━━━━━ RECORDS FOR THE EXERCISE

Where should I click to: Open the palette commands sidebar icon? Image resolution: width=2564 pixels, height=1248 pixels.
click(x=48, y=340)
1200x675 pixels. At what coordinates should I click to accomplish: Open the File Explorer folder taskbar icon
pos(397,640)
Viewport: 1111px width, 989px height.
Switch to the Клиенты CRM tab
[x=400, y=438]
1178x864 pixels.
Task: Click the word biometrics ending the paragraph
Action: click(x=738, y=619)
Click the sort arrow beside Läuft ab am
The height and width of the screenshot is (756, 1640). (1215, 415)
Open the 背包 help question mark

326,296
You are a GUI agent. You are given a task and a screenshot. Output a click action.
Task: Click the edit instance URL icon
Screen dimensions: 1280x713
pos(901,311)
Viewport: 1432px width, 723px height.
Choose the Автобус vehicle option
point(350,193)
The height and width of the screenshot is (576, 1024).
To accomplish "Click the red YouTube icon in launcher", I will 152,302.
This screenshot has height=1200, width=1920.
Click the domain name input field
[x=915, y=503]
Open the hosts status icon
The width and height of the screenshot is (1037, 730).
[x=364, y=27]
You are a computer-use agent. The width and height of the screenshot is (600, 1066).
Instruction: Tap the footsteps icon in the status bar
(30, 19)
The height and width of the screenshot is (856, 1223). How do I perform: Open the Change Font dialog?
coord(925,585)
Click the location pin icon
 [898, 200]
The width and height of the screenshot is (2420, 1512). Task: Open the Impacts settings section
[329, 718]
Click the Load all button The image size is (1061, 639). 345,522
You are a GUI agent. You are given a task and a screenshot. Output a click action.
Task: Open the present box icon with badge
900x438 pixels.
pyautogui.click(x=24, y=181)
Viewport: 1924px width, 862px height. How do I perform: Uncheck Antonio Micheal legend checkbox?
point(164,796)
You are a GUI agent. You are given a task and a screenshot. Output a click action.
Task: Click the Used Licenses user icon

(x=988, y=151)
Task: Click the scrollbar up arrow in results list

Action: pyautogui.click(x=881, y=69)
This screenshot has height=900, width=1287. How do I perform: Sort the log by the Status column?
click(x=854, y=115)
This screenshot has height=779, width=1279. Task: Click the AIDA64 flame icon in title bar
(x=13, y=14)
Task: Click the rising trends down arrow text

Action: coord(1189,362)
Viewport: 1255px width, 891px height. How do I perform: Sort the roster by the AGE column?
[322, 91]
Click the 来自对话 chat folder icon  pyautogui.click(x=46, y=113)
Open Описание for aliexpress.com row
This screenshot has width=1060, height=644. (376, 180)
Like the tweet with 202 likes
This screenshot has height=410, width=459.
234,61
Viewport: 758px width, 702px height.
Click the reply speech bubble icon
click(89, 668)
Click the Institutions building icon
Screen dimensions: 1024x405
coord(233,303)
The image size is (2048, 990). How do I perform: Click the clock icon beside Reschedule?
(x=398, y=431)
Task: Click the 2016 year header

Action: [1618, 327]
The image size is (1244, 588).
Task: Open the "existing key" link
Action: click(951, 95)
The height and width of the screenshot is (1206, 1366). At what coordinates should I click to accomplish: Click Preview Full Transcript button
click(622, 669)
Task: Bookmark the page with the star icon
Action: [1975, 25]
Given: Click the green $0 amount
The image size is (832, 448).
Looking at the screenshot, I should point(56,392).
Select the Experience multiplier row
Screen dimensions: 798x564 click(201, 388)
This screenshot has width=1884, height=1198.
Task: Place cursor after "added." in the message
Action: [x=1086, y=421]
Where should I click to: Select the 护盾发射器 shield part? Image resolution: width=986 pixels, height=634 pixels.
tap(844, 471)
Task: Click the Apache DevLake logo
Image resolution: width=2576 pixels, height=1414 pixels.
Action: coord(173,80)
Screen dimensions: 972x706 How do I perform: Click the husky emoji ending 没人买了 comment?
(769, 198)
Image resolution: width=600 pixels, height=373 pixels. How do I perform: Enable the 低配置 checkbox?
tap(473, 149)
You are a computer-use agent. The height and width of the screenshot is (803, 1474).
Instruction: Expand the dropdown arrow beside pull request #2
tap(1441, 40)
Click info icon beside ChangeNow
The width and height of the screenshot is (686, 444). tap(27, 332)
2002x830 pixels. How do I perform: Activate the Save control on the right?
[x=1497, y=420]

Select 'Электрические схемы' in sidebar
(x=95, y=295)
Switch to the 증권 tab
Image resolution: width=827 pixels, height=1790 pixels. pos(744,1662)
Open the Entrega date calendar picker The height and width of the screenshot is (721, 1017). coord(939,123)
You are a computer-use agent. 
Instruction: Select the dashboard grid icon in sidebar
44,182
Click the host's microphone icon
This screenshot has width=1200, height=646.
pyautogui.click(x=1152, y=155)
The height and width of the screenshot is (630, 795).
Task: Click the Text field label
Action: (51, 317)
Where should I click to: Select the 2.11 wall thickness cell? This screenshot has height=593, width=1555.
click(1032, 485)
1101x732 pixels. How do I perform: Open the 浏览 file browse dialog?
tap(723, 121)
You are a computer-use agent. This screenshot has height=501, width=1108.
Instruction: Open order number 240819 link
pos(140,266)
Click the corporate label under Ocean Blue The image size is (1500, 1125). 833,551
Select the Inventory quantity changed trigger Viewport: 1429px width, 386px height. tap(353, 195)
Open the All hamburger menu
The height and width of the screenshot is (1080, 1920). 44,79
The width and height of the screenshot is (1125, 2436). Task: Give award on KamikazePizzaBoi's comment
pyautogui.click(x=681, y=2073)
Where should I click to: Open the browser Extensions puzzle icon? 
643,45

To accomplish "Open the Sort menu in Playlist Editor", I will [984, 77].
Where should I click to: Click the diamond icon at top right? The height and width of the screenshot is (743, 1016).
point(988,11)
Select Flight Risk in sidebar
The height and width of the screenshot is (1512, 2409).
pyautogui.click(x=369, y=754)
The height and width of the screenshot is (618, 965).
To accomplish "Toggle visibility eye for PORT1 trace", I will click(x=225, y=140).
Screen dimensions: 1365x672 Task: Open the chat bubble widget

━━━━━━━━━━

• _WRITTEN PROBLEM_:
Rewrite the material from the line with "The height and width of the screenshot is (1206, 1366)." up to and including the line with "tap(844, 471)", changing "Preview Full Transcript" to "Show Full Transcript" and leaving everything else as it is.

• _WRITTEN ANSWER_:
The height and width of the screenshot is (1206, 1366). At what coordinates should I click to accomplish: Click Show Full Transcript button
click(622, 669)
Task: Bookmark the page with the star icon
Action: [1975, 25]
Given: Click the green $0 amount
The image size is (832, 448).
Looking at the screenshot, I should point(56,392).
Select the Experience multiplier row
Screen dimensions: 798x564 click(201, 388)
This screenshot has width=1884, height=1198.
Task: Place cursor after "added." in the message
Action: [x=1086, y=421]
Where should I click to: Select the 护盾发射器 shield part? Image resolution: width=986 pixels, height=634 pixels.
tap(844, 471)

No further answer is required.